(DATA EXCERPTS begins)

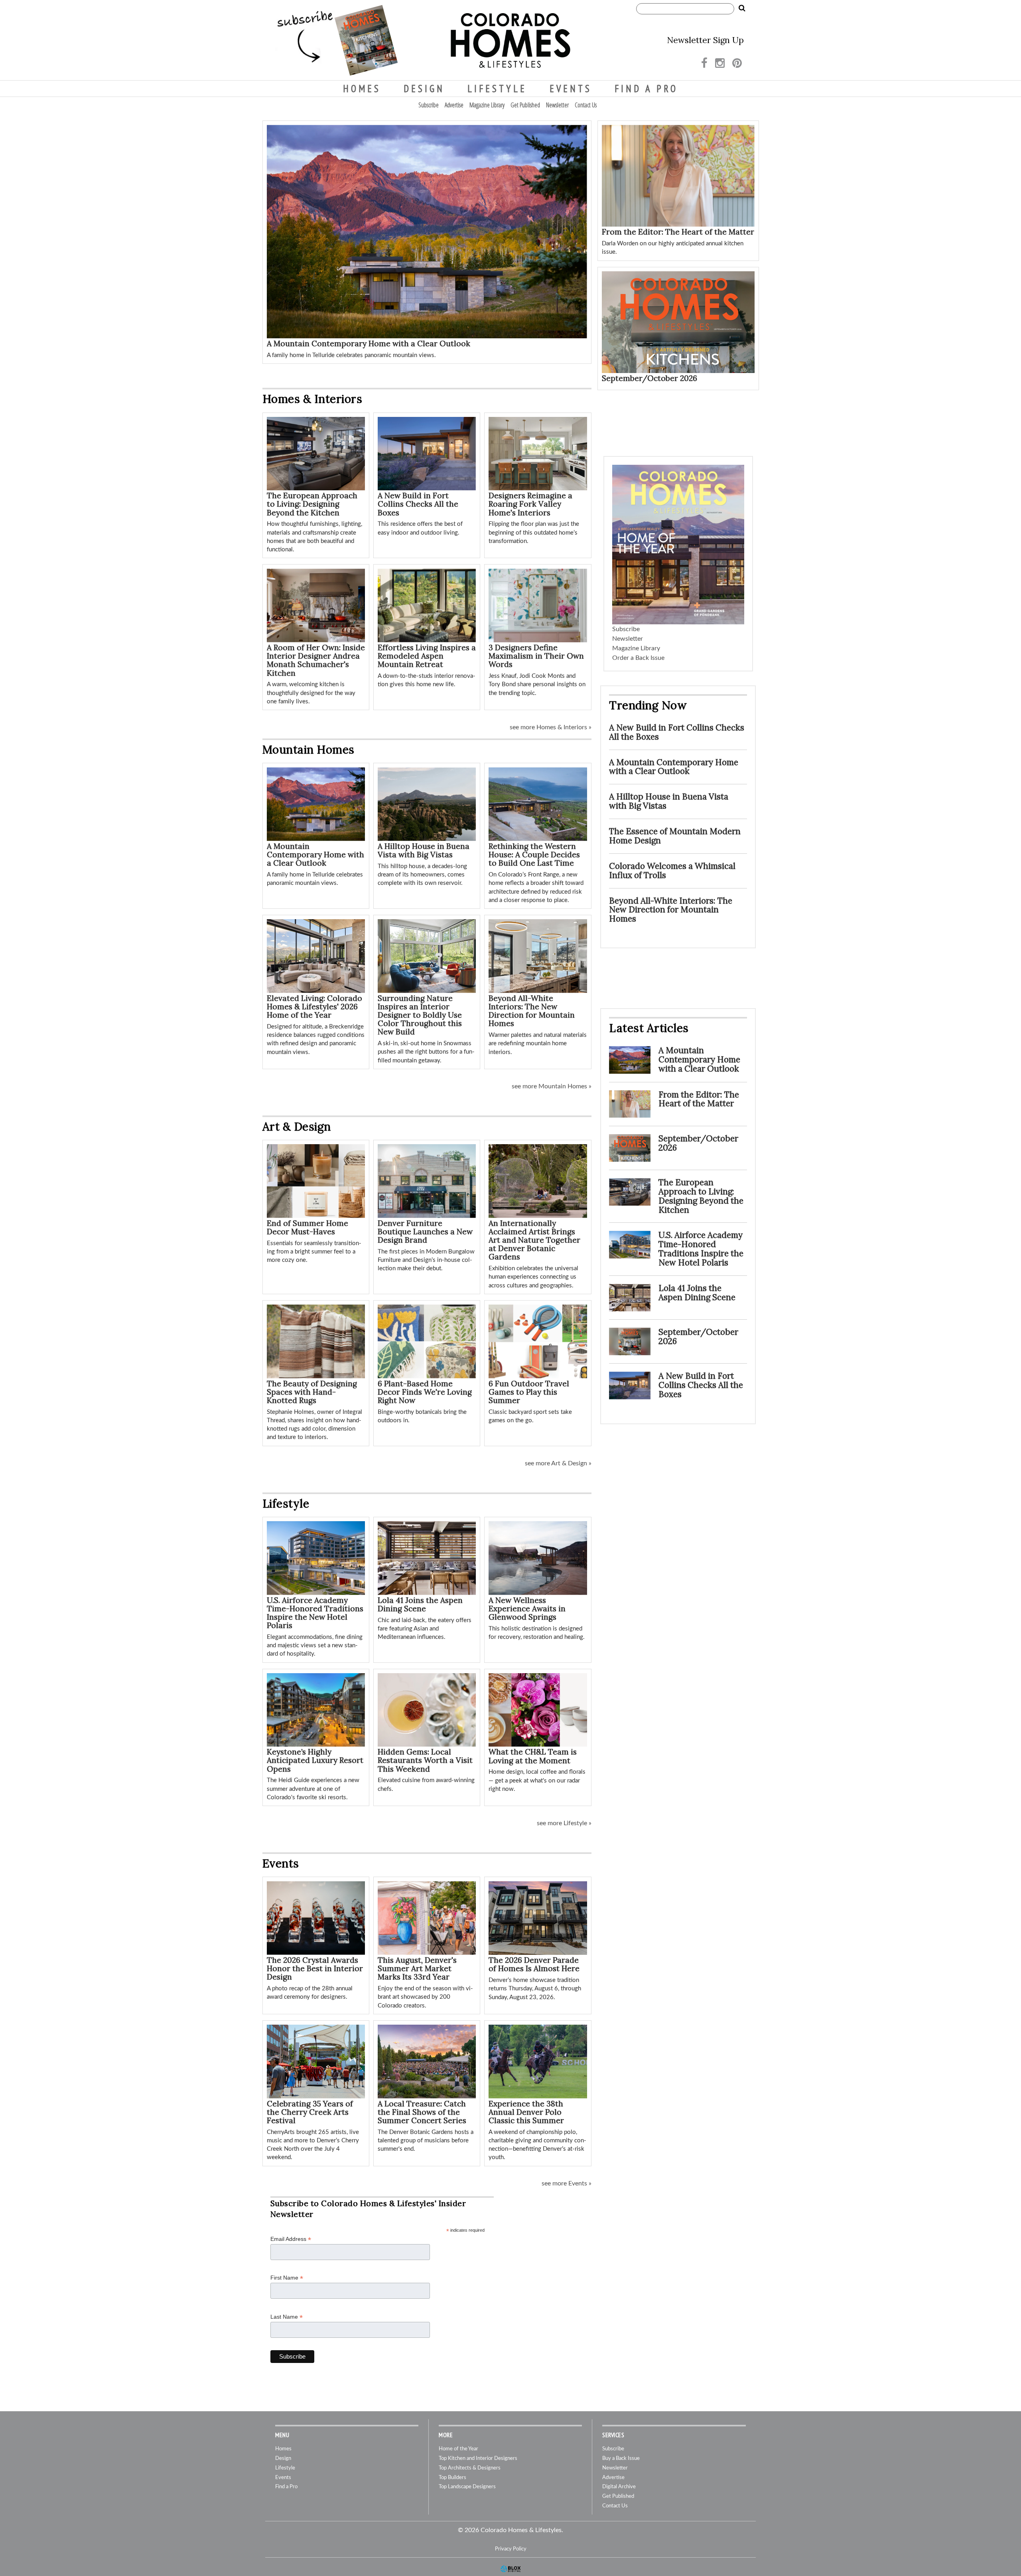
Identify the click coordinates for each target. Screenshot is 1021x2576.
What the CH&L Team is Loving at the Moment (533, 1756)
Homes (362, 88)
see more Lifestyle (562, 1823)
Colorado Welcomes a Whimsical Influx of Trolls (672, 870)
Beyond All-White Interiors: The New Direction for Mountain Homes (532, 1010)
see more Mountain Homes (549, 1086)
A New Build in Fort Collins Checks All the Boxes (418, 504)
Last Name (286, 2317)
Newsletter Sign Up (705, 40)
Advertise (454, 105)
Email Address (290, 2239)
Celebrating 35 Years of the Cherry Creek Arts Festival (310, 2112)
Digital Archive (619, 2486)
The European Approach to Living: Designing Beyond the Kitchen (312, 504)
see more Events (564, 2183)
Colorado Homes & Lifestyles (510, 40)
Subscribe (428, 105)
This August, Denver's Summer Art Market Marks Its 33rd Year (417, 1968)
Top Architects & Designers (470, 2468)
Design (424, 88)
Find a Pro (646, 88)
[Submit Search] (742, 8)
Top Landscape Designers (467, 2486)
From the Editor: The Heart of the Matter (678, 232)
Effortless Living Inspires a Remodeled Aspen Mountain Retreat (427, 656)
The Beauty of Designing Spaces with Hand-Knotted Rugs (312, 1392)
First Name (286, 2278)
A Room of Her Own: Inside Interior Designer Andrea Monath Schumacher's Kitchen (316, 660)
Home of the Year (458, 2449)
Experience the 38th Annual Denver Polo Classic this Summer (526, 2112)
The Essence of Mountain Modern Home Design (675, 836)
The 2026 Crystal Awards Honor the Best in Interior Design (315, 1968)
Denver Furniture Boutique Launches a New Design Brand (425, 1231)
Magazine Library (487, 105)
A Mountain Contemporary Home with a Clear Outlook (368, 343)
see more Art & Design (556, 1463)
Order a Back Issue (638, 658)
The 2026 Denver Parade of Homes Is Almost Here (534, 1964)
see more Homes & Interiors (548, 727)
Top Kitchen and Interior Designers (478, 2458)
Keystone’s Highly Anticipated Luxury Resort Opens (315, 1760)
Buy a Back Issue (621, 2458)
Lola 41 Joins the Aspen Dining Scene (420, 1604)
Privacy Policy (510, 2548)
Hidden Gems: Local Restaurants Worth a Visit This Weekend (425, 1760)
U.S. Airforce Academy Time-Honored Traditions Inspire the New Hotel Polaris (315, 1612)
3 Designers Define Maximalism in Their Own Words (536, 656)
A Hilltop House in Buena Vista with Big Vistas (423, 850)
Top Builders (452, 2477)
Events (571, 88)
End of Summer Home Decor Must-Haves (307, 1227)
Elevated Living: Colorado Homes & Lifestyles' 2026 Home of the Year (314, 1006)
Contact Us (586, 105)
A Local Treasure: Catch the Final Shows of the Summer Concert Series (422, 2112)
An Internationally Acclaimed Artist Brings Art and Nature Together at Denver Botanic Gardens (534, 1240)
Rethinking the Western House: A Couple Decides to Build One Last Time (534, 854)
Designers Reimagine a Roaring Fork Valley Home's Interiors (530, 504)
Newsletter (557, 105)
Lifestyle (497, 88)
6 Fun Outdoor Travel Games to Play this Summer (529, 1392)
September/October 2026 (649, 378)
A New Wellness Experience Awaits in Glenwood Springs (527, 1608)
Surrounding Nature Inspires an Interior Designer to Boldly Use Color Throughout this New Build (420, 1015)
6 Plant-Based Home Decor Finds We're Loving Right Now (425, 1392)
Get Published (525, 105)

(DATA EXCERPTS ends)

WHAT NEEDS TO BE DONE :: When you transcribe the entries above, begin at their first line, end with the line containing "A New Build", and copy each line exactly without any picture.

SOLUTION FOR THIS TASK ::
Identify the click coordinates for each target. Screenshot is 1021x2576.
What the CH&L Team is Loving at the Moment (533, 1756)
Homes (362, 88)
see more Lifestyle (562, 1823)
Colorado Welcomes a Whimsical Influx of Trolls (672, 870)
Beyond All-White Interiors: The New Direction for Mountain Homes (532, 1010)
see more Mountain Homes (549, 1086)
A New Build in Fort Collins Checks All the Boxes (418, 504)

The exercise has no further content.